▶ [Dokument]
..............................
Driscoll, ein Freund von US-Vize JD Vance, vertritt die USA bei Geheimgesprächen in Abu Dhabi oder trifft sich mit dem ukrainischen Präsidenten Wolodymyr Selenskyj.
Driscolls Mission: Den Krieg zwischen Russland und der Ukraine möglichst rasch zu beenden. Grundlage dafür ist ein inzwischen modifizierter 19-Punkte-US-Plan, der der Ukraine harte Zugeständnisse abringen würde.
Um ein rasches Einlenken sowohl der Ukraine als auch der westlichen Staaten zu einem Friedensplan zu erreichen, der weitreichende territoriale Zugeständnisse der Ukraine vorsieht, tourt der US-Heeresminister mit düsteren Kriegsprognosen durch die Welt.
Erst vor wenigen Tagen soll Driscoll eine ukrainische Delegation mit einer Reihe von schlechten Prognosen und Schreckensbotschaften zum Kriegsverlauf konfrontiert haben. Daraufhin soll ein ukrainischer Gesprächsteilnehmer einer ukrainischen Nachrichtenagentur zufolge festgestellt haben, dass die USA „glauben, dass wir die Region Donezk in zwölf Monaten eh verlieren werden“.
..............................
▶ [Verfügbare Daten]
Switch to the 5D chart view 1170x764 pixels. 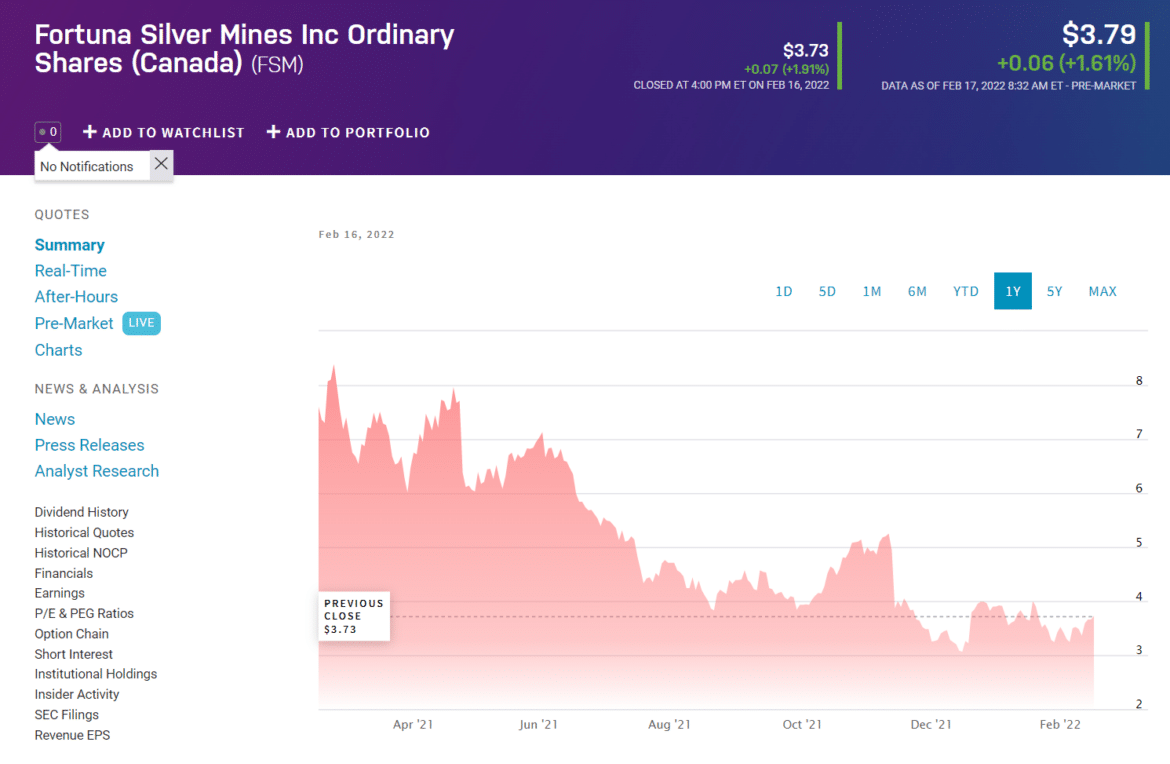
..............................
▶ [Gestellte Aufgabe 1] Wo vertritt Driscoll laut dem Bericht über seine Friedensmission die USA bei Geheimgesprächen?
▶ [Gestellte Aufgabe 2] Führe den Bericht über Driscolls Friedensmission im Anschluss an seinen letzten Satz weiter.
Die Daten spielen hierfür keine Rolle.

▶ [Endergebnis 1] In Abu Dhabi.

▶ [Endergebnis 2]
Driscolls unmissverständliche Botschaft an die Ukraine: Besser jetzt einen Frieden aushandeln, der auch schmerzhafte Kompromisse beinhaltet – als weiterhin kämpfen und später in einer auswegloseren Position dazustehen.
Driscoll verweist auf Gefahr durch russisches Waffenarsenal
Driscoll ist von der US-Regierung offenbar auch damit beauftragt, auch die westlichen Staaten dazu zu bewegen, dem US-Ansinnen für einen raschen Frieden – quasi koste es, was es wolle – zuzustimmen.
Im Gespräch mit westlichen Diplomaten am vergangenen Freitag soll Driscoll vor allem auf die rasch steigende Produktion russischer Drohnen und Raketen aufmerksam gemacht haben, schreibt die „New York Times“ (NYT) mit Verweis auf Angaben von Gesprächsteilnehmern.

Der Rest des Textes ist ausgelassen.